-- Stored records --
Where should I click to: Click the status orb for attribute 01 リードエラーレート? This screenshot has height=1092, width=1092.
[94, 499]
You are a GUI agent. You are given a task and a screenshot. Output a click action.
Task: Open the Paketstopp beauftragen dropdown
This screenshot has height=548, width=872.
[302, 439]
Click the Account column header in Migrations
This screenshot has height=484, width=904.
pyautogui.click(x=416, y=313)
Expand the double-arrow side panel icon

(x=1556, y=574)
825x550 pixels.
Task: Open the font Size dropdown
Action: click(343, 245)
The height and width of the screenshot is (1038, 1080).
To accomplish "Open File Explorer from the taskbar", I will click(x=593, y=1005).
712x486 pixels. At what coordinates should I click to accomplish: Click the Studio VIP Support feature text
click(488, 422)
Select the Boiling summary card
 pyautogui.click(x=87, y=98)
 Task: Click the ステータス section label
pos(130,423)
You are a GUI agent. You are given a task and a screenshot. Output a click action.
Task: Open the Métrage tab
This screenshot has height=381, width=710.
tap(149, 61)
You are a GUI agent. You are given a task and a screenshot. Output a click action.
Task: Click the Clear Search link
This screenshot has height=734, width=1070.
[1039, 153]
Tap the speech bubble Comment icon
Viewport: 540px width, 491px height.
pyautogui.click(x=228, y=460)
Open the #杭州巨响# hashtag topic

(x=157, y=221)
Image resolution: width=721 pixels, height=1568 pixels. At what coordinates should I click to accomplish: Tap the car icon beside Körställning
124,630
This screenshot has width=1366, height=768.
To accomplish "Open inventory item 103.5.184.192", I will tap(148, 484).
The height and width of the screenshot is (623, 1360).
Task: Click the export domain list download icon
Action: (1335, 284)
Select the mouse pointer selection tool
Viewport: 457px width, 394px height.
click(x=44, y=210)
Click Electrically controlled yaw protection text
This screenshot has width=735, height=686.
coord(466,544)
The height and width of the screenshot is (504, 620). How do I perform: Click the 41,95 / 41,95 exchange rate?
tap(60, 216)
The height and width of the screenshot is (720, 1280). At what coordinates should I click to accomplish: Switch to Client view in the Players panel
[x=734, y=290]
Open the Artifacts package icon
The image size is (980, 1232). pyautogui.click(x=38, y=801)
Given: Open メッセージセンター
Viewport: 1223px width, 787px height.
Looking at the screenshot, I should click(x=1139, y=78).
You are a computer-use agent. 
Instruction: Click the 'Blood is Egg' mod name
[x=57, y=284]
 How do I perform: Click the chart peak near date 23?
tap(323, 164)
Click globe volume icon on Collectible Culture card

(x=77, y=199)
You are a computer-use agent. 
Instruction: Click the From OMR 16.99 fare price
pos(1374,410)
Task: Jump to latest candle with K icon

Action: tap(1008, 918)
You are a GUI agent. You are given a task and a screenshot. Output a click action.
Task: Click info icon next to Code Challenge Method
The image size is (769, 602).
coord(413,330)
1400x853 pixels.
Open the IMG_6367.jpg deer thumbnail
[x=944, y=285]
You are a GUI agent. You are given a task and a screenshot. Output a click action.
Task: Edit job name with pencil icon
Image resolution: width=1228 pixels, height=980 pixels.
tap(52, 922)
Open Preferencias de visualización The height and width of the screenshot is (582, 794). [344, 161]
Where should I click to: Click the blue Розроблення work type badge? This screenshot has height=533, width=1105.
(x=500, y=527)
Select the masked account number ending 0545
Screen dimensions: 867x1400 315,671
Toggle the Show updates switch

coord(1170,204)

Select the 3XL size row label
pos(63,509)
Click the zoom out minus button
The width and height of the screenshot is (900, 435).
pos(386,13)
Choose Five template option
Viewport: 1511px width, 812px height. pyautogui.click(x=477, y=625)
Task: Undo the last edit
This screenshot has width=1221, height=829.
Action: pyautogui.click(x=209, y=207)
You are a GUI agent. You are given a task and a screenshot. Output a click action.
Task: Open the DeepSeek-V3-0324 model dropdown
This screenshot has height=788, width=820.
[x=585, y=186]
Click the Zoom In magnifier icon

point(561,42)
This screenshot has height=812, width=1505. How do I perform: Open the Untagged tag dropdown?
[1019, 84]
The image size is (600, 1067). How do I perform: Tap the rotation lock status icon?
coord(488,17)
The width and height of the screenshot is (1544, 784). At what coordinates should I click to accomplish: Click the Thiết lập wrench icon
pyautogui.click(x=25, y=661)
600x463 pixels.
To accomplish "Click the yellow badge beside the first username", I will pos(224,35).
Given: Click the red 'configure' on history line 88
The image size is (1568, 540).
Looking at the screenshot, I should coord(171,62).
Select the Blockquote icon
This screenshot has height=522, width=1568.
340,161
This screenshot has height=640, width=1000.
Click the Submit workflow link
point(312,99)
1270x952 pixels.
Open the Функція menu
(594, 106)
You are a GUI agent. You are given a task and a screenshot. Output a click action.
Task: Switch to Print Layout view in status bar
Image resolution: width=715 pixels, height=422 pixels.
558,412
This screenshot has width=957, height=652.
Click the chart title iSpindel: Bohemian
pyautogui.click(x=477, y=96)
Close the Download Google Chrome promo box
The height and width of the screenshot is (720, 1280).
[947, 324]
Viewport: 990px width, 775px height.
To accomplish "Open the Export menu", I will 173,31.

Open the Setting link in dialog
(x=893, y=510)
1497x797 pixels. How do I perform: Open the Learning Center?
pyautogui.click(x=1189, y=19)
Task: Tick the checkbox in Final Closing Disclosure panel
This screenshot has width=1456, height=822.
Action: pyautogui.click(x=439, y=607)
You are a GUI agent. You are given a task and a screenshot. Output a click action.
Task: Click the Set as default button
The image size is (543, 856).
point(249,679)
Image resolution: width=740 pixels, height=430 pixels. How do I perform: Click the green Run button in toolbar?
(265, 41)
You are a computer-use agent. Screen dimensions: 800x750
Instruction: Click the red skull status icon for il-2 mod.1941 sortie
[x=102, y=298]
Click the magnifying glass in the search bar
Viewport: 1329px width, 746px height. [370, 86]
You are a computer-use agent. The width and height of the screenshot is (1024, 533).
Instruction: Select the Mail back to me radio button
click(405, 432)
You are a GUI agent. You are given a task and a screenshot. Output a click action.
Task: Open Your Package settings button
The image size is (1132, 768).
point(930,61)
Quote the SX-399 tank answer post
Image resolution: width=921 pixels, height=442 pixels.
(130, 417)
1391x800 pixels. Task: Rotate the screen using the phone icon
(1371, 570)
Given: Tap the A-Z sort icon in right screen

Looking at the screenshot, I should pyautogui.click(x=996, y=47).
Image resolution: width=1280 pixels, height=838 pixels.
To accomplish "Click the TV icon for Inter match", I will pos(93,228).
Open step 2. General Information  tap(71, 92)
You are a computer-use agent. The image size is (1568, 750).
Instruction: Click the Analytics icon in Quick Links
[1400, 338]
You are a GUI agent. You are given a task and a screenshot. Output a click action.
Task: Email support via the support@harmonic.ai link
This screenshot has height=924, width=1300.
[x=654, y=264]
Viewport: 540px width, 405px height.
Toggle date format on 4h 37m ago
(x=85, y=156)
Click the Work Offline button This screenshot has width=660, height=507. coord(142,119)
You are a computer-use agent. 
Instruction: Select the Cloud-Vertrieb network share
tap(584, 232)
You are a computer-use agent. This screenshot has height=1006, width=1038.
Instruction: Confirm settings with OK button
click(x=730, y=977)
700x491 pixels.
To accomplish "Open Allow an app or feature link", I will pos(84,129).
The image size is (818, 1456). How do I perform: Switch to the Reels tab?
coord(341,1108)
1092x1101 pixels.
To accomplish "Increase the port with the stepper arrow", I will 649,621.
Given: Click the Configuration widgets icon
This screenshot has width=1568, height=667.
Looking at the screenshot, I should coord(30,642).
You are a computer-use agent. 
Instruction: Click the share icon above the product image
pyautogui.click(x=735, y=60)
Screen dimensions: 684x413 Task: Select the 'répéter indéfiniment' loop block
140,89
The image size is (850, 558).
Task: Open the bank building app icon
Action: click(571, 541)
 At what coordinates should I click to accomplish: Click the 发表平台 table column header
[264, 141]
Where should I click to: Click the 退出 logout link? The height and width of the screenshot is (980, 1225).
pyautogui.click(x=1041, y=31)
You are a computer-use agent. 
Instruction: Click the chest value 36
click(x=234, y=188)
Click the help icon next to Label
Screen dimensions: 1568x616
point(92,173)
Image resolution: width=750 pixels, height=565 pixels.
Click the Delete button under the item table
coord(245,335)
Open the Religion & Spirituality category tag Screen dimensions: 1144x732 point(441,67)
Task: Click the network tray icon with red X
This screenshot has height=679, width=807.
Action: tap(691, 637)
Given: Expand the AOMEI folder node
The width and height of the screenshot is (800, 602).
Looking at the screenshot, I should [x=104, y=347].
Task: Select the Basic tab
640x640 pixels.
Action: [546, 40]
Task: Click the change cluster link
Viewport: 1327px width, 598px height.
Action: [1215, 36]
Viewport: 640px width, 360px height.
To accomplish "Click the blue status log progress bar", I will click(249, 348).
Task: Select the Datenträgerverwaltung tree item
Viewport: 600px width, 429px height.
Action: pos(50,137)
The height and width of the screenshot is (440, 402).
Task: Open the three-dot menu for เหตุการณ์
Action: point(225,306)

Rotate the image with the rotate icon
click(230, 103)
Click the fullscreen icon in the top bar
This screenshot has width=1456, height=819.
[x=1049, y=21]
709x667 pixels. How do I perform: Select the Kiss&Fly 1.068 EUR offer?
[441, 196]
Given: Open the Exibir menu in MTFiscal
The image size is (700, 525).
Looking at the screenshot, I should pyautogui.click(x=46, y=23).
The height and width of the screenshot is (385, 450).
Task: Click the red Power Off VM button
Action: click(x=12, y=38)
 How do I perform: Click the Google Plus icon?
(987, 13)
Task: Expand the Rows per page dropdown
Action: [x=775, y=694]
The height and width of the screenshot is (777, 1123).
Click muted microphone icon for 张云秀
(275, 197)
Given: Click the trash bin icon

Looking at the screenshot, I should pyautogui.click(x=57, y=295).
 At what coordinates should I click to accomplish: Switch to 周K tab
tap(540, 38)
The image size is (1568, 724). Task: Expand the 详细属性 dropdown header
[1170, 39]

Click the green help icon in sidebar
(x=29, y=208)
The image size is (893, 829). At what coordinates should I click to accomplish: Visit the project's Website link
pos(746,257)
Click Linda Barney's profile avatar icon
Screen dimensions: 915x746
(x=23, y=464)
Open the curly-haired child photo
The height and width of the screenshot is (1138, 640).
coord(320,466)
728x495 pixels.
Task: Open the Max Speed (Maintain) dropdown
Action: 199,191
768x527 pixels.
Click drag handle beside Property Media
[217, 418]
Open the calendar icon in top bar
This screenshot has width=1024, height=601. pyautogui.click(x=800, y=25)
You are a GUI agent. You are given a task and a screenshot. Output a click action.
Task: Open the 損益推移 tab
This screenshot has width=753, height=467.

-- Assignment --
Above are the records; please copy exactly their first line and each line after it through the line containing "Task: Open the Paketstopp", and no line after that.

-- Your solution --
Where should I click to: Click the status orb for attribute 01 リードエラーレート? This screenshot has height=1092, width=1092.
[94, 499]
You are a GUI agent. You are given a task and a screenshot. Output a click action.
Task: Open the Paketstopp beauftragen dropdown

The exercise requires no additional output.